━━━━━ EXTRACTED RECORDS ━━━━━

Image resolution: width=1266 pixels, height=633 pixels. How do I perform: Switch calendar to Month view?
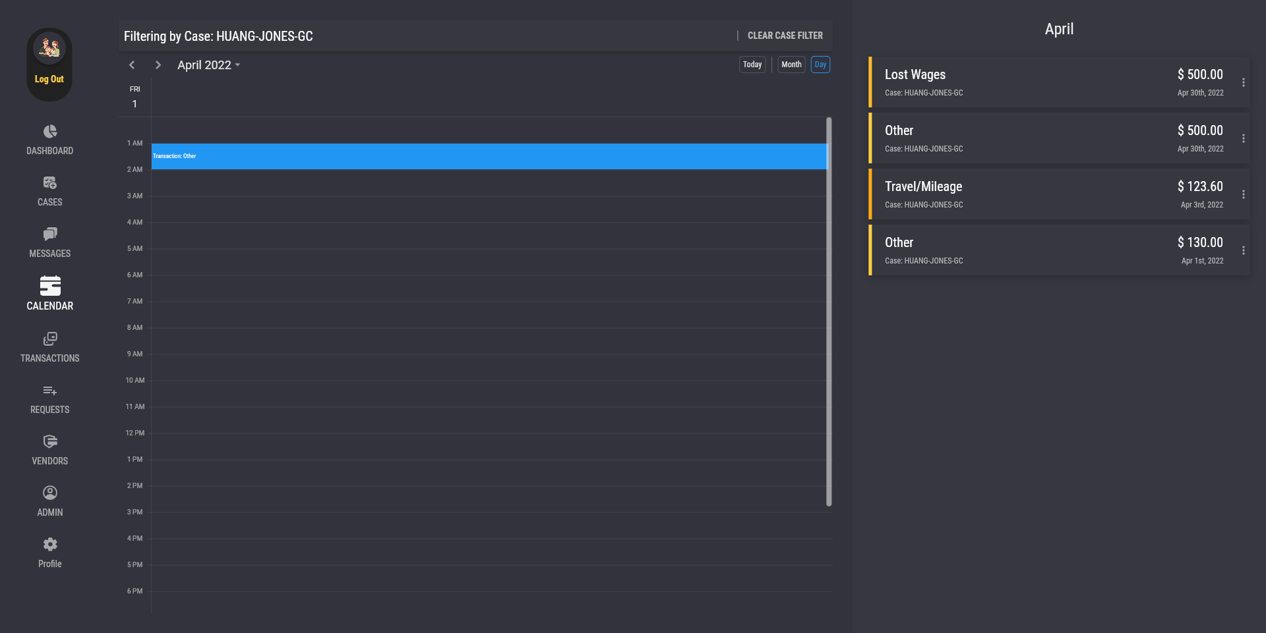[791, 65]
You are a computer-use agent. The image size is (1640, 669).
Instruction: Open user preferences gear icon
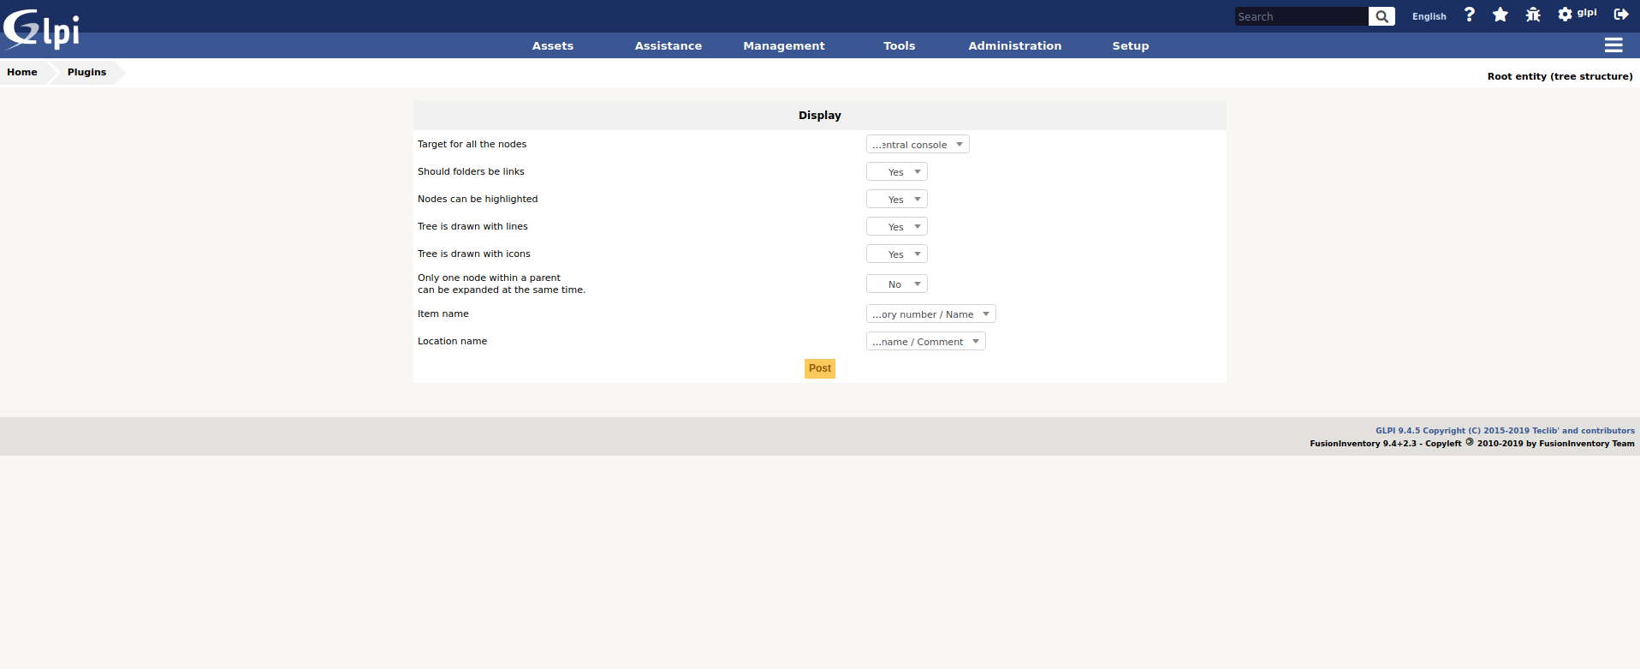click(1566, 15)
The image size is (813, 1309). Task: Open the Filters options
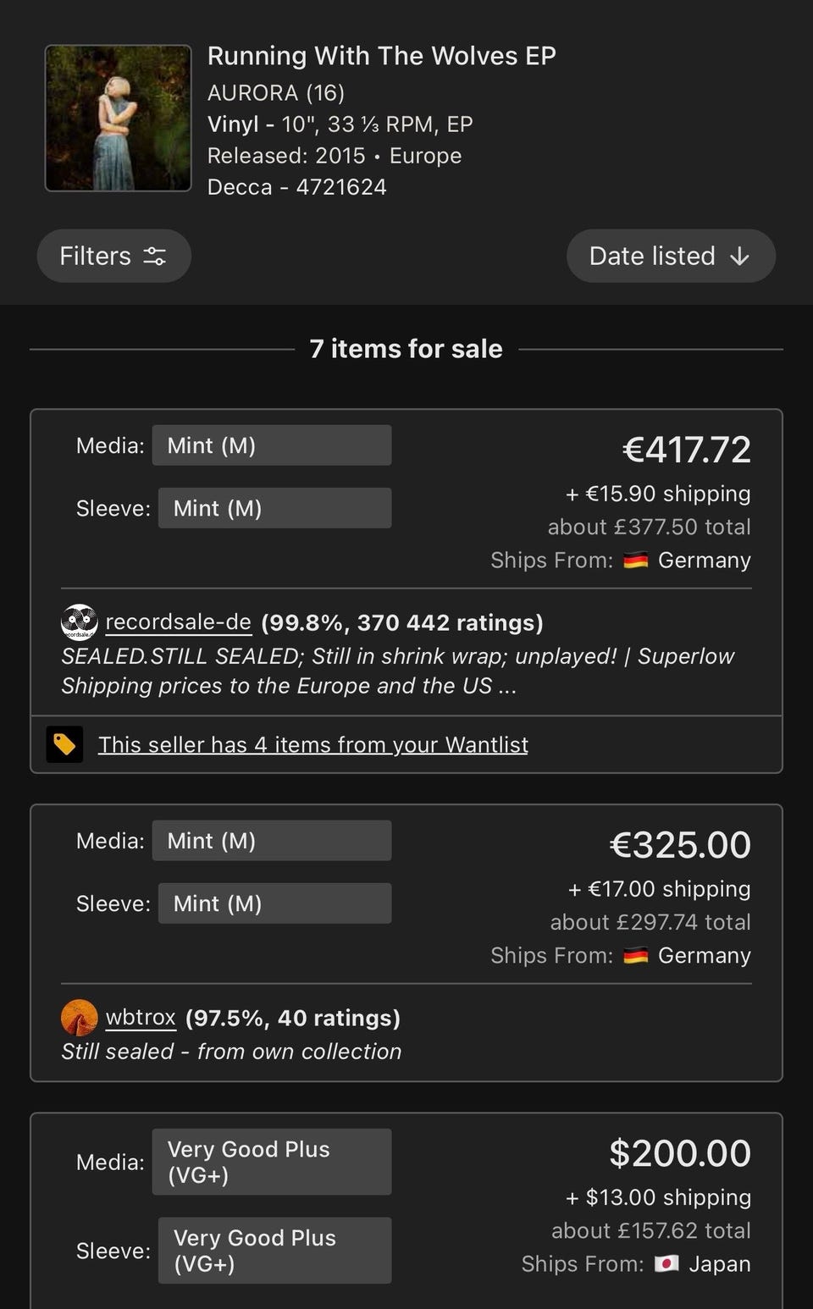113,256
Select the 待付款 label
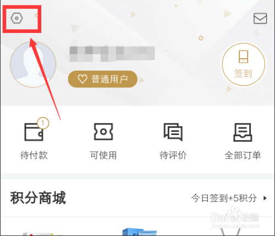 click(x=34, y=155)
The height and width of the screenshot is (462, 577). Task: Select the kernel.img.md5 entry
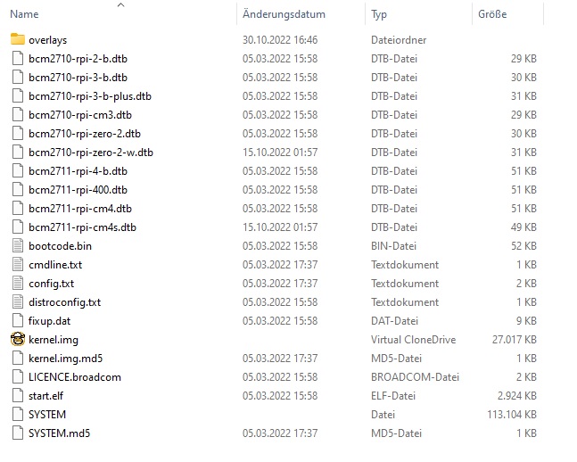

━━━━━

Copy every record exactly, but skip the pictures.

:: ANSWER ::
Image resolution: width=1266 pixels, height=633 pixels. How do I perform: Switch calendar to Month view?
[791, 65]
You are a computer-use agent. The image size is (1640, 669).
Instruction: Open user preferences gear icon
click(1566, 15)
The image size is (813, 1309). Task: Open the Filters options
113,256
Select the 待付款 label
 click(x=34, y=155)
The height and width of the screenshot is (462, 577). Task: Select the kernel.img.md5 entry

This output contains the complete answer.